Środek pasma został uprzywilejowany przez nasycenie dolnego podzakresu, zagęszczonego, czasami tłustego, ale bardzo naturalnego dla wielu instrumentów. Wokale są trochę pogrubione, ale bliskie i namacalne.
Sama góra pasma nie jest ani przesadnie ostrożna, ani nie walczy ze średnicą o prymat, można ją uznać za "dopełniającą", ale pozostaje wyraźna i selektywna, bez szczególnych właściwości w dziedzinie barwy.
Jest dostatecznie wszechstronna i... bezpieczna. Pojawi się blask blach, lecz można dostrzec subtelne zaokrąglenie, które okazuje się dobrą asekuracją dla muzyki "strumieniowanej" z Internetu, poprzez Bluetooth i choćby smartfon.
W takiej sytuacji skompresowane nagrania (np. ze Spotify czy innych serwisów) brzmią gładko i uprzejmie, bez szorstkości; również plastyczność okazuje się lepsza niż przeciętnie, muzyka nie jest "płaska". Bas jest dość masywny, potrafi "gonić" rytm nagrania, ale sam go nie napędza.
Sterowanie bardzo zdalne
Chociaż Arcam irDAC-II nie jest odtwarzaczem, a tylko przetwornikiem cyfrowo-analogowym, to dołączony przez producenta pilot ma także sześć przycisków kojarzących się wprost ze źródłami. Pozwalają one na uruchomienie i zatrzymanie odtwarzania, włączenie pauzy oraz przeskakiwanie do sąsiednich ścieżek.
Takie rozwiązanie w pewnych sytuacjach ułatwia obsługę - nie trzeba mieć stale komputera pod ręką, by wykonać podstawowe czynności.
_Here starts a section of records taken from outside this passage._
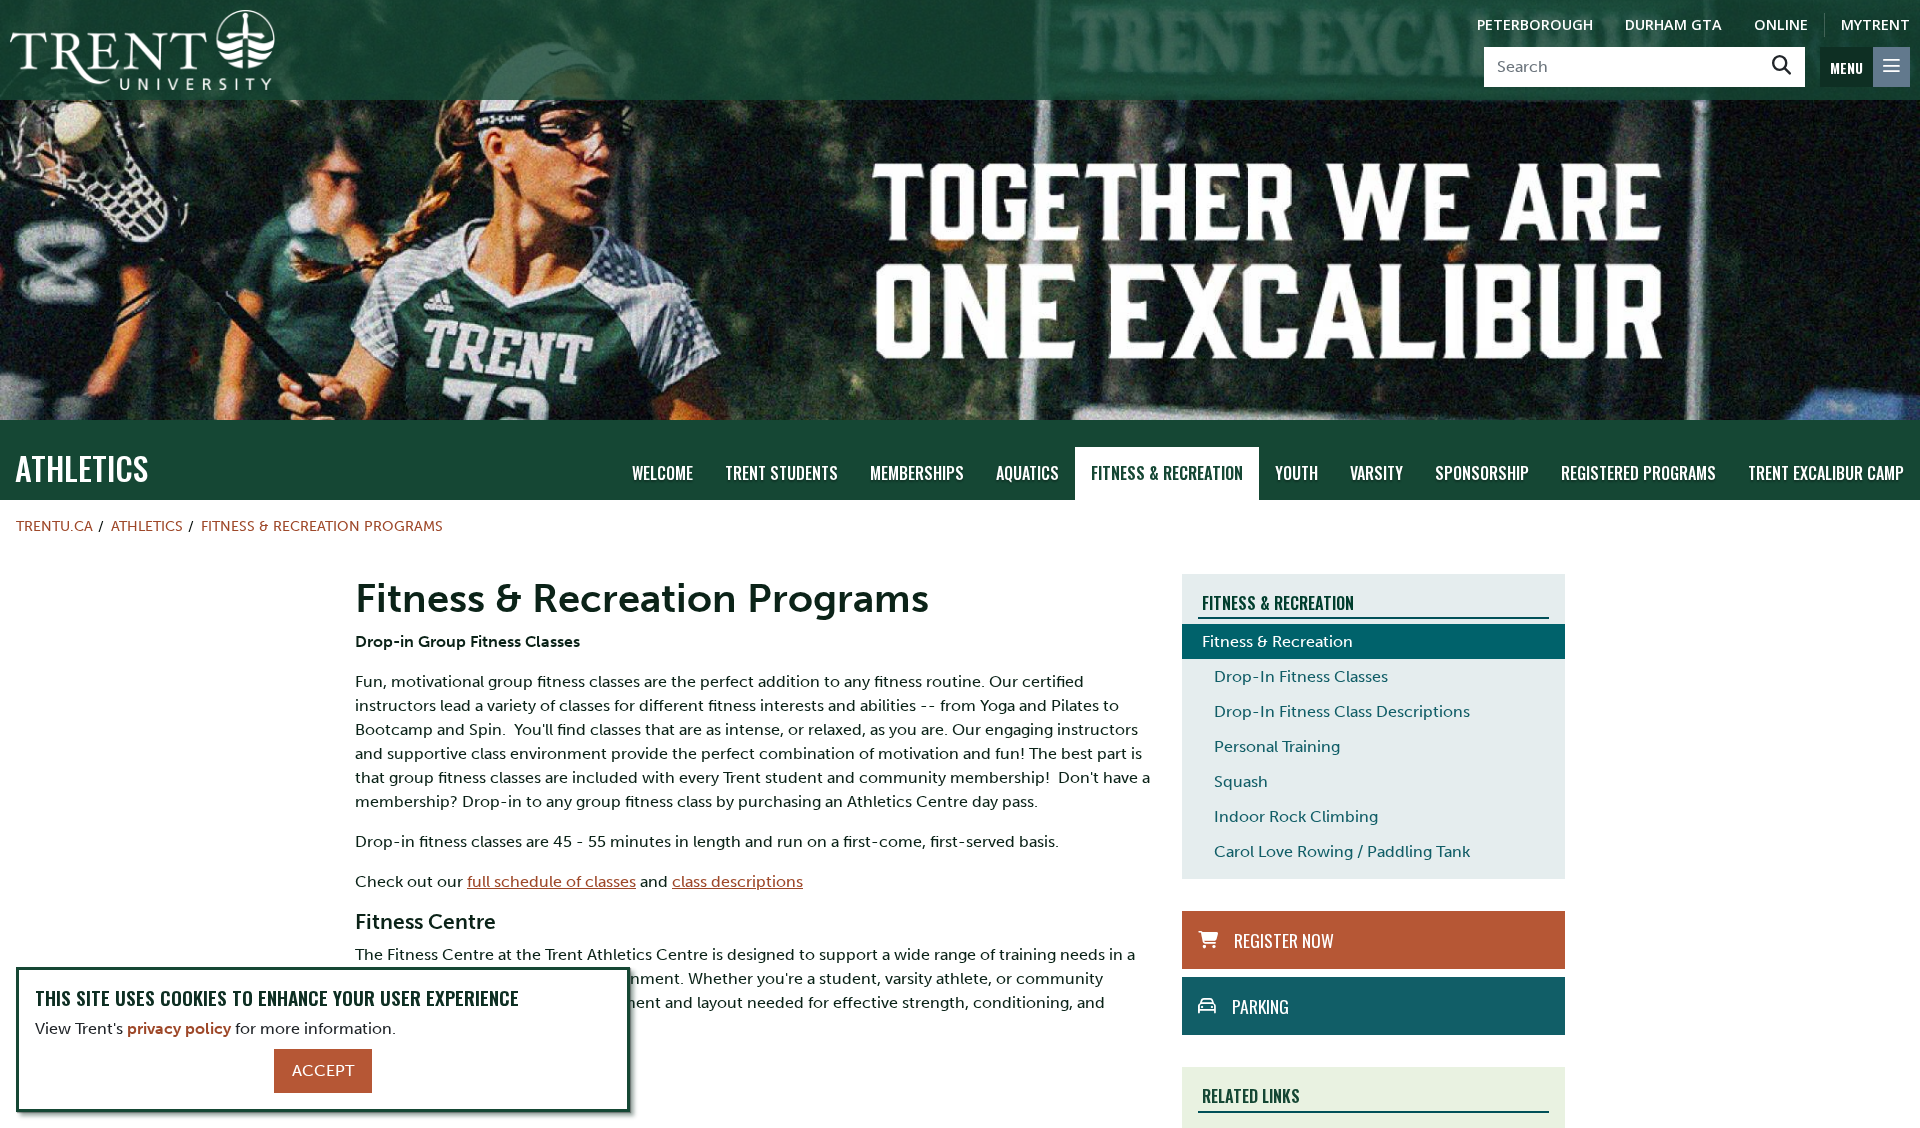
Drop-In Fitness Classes (1301, 676)
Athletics (81, 467)
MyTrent (1875, 24)
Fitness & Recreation (1167, 473)
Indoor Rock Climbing (1296, 816)
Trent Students (781, 473)
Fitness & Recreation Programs (322, 526)
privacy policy (179, 1028)
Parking (1260, 1006)
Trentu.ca (54, 526)
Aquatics (1027, 473)
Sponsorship (1482, 473)
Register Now (1284, 940)
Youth (1296, 473)
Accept (323, 1070)
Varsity (1376, 473)
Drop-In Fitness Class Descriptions (1342, 711)
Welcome (662, 473)
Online (1781, 24)
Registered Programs (1638, 473)
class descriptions (737, 881)
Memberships (917, 473)
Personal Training (1277, 746)
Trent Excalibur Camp (1826, 473)
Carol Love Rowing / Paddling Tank (1342, 851)
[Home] (142, 50)
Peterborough (1535, 24)
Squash (1241, 781)
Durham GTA (1673, 24)
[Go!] (1781, 67)
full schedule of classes (551, 881)
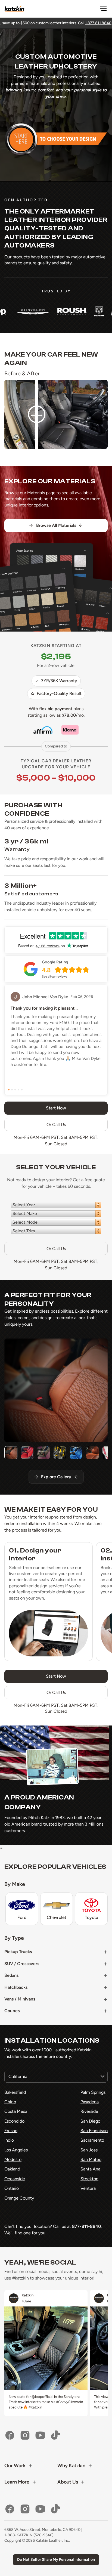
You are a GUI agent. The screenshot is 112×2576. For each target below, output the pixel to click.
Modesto (12, 2159)
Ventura (88, 2188)
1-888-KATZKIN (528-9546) (29, 2535)
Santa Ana (90, 2169)
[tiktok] (55, 2435)
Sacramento (92, 2140)
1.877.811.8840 (40, 23)
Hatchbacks (15, 1987)
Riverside (89, 2111)
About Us (67, 2482)
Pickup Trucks (18, 1951)
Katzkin (27, 2295)
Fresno (10, 2130)
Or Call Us (56, 1124)
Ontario (11, 2188)
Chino (10, 2101)
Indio (9, 2140)
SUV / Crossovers (21, 1963)
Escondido (14, 2121)
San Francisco (94, 2130)
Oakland (12, 2169)
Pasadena (89, 2101)
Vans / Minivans (19, 1999)
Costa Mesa (15, 2111)
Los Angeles (16, 2150)
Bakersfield (15, 2092)
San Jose (89, 2150)
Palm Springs (92, 2092)
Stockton (89, 2178)
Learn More (16, 2482)
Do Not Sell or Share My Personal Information (56, 2559)
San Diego (90, 2121)
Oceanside (14, 2178)
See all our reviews (54, 976)
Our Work (15, 2465)
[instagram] (25, 2435)
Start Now (56, 1676)
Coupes (12, 2010)
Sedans (11, 1975)
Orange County (19, 2198)
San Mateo (90, 2159)
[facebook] (9, 2435)
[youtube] (40, 2435)
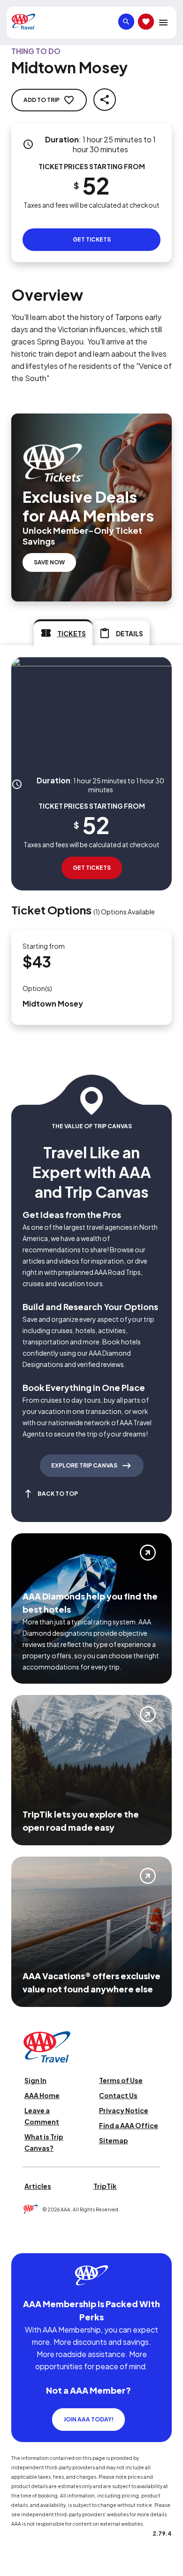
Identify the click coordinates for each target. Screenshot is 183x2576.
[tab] (63, 632)
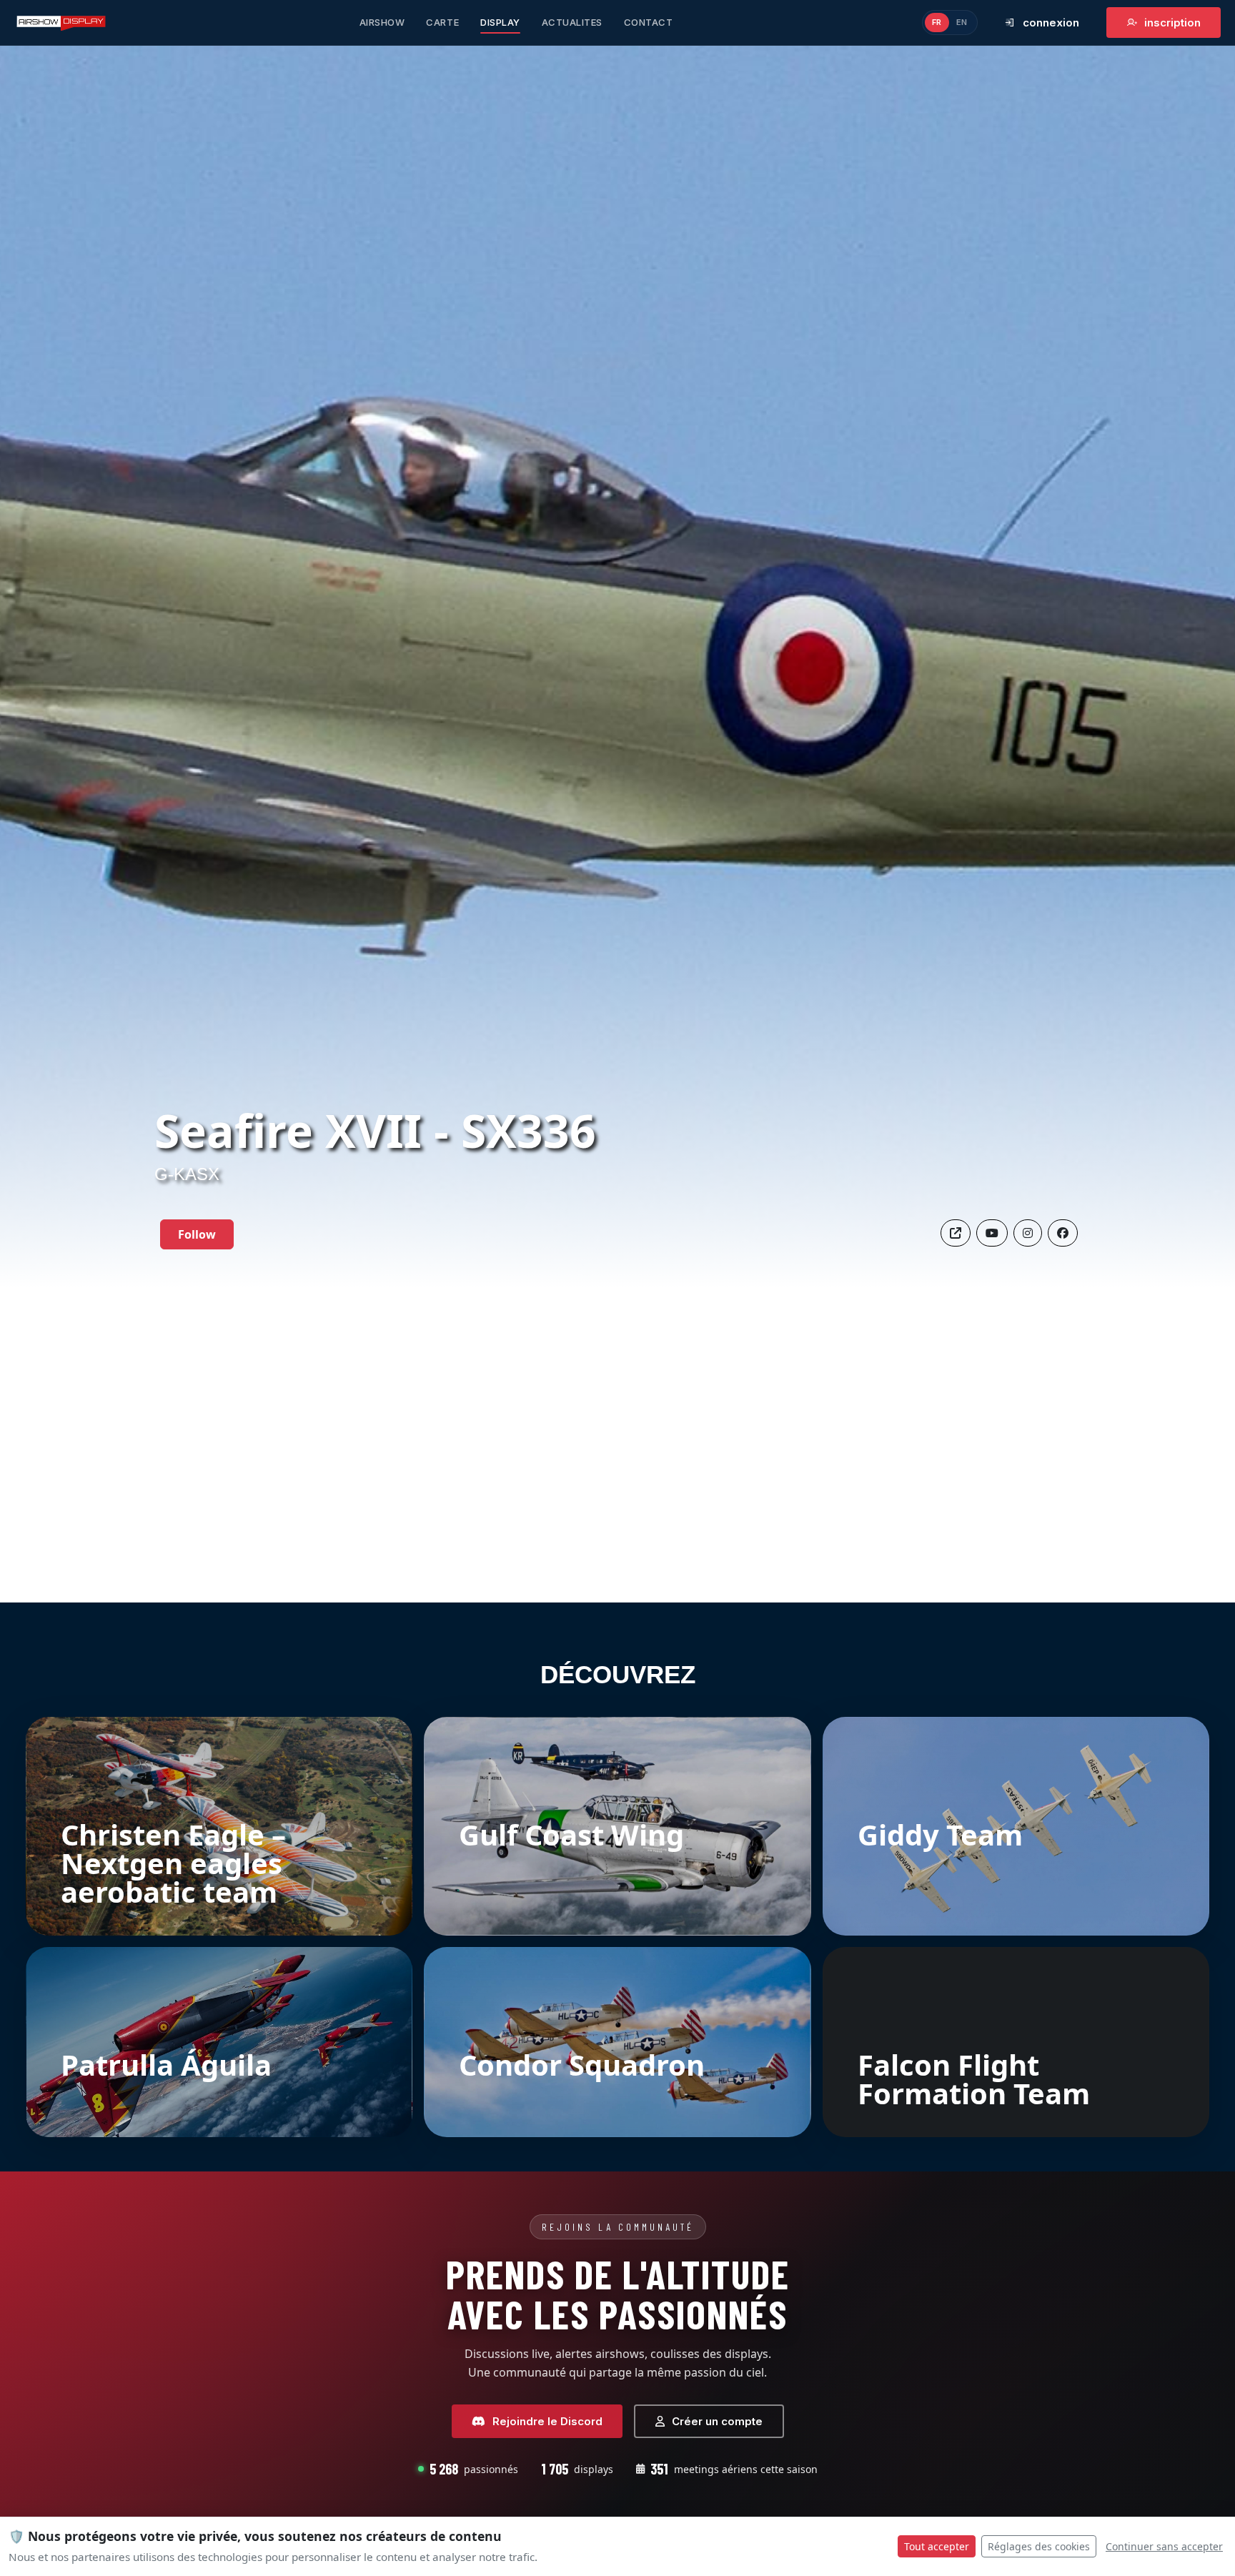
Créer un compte (717, 2421)
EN (962, 22)
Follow (197, 1234)
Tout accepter (936, 2546)
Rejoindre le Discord (547, 2421)
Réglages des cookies (1039, 2546)
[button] (1063, 1233)
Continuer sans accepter (1164, 2546)
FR (937, 22)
Nie jest to wprawdzie ekwiwalent źródła strumieniowego (ani sterowania aplikacją na sprzęcie mobilnym, np. smartfonie), gdyż nie ma tutaj możliwości np. wyboru płyt czy przemieszczania się między folderami; obsługa sprowadza się do kilku podstawowych komend.
Podobnie jest w przypadku Bluetooth, choć wszystko jest realizowane tym razem przez profil AVRCP (Audio/Video Remote Control Profile) - rozwiązanie od dawna stosowane w sprzęcie samochodowym i większości nowoczesnych smartfonów czy tabletów.